→ Problem description: Starting at the line that has "Click the Regular" and stopping after the line that has "tap(73, 112)", rewrite only those records with "Shop Information" replaced by "Store Information". Leave everything else in them unchanged.

+++ Task data

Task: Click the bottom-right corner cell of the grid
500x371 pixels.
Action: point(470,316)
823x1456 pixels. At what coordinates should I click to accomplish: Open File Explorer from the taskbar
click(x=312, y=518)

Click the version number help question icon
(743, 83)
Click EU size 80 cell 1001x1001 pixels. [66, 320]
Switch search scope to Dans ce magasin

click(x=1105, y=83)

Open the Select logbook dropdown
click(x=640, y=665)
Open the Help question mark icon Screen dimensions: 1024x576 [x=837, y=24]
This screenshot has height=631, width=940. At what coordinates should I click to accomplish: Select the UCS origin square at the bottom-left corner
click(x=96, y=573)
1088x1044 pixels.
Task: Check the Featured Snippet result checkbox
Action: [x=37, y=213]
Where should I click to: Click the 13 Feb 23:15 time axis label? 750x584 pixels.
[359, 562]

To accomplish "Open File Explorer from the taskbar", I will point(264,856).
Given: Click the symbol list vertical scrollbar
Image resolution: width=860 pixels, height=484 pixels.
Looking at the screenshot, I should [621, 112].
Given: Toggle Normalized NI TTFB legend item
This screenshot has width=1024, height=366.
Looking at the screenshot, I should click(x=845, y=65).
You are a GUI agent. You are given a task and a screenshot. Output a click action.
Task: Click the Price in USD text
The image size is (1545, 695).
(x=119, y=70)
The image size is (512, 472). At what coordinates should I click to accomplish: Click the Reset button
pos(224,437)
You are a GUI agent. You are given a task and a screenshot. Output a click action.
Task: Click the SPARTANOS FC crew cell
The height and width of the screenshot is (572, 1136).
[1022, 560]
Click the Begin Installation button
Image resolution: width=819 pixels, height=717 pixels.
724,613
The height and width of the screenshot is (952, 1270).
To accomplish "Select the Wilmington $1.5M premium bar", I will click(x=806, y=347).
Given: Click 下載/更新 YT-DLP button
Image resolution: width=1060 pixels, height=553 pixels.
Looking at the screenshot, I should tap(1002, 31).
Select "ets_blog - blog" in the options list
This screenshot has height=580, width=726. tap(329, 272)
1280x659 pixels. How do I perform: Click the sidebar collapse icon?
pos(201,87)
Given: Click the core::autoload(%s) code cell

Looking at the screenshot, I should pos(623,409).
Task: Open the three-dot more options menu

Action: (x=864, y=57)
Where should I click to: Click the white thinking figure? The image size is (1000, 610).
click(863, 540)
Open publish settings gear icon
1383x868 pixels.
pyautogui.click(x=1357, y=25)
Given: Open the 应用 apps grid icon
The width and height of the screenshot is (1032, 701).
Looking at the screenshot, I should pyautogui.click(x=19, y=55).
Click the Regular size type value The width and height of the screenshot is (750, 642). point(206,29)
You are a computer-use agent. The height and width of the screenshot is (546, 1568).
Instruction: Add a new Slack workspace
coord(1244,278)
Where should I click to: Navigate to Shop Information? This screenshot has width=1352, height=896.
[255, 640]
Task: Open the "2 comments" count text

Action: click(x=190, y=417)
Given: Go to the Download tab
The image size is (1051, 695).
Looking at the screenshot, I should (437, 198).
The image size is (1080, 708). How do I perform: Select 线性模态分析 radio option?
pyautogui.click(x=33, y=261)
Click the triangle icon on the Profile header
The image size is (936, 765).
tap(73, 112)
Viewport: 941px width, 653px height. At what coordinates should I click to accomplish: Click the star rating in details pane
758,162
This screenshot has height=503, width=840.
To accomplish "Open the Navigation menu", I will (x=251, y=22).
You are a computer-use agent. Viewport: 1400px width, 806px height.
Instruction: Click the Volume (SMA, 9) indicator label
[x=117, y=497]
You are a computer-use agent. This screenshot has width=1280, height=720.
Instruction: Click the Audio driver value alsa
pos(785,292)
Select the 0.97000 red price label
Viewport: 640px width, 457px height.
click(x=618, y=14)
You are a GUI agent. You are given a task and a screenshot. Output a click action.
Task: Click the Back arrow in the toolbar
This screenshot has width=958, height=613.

++++++

→ Task solution:
Click the Regular size type value The width and height of the screenshot is (750, 642). point(206,29)
You are a computer-use agent. The height and width of the screenshot is (546, 1568).
Instruction: Add a new Slack workspace
coord(1244,278)
Where should I click to: Navigate to Store Information? This screenshot has width=1352, height=896.
[255, 640]
Task: Open the "2 comments" count text

Action: click(x=190, y=417)
Given: Go to the Download tab
The image size is (1051, 695).
Looking at the screenshot, I should (437, 198).
The image size is (1080, 708). How do I perform: Select 线性模态分析 radio option?
pyautogui.click(x=33, y=261)
Click the triangle icon on the Profile header
The image size is (936, 765).
tap(73, 112)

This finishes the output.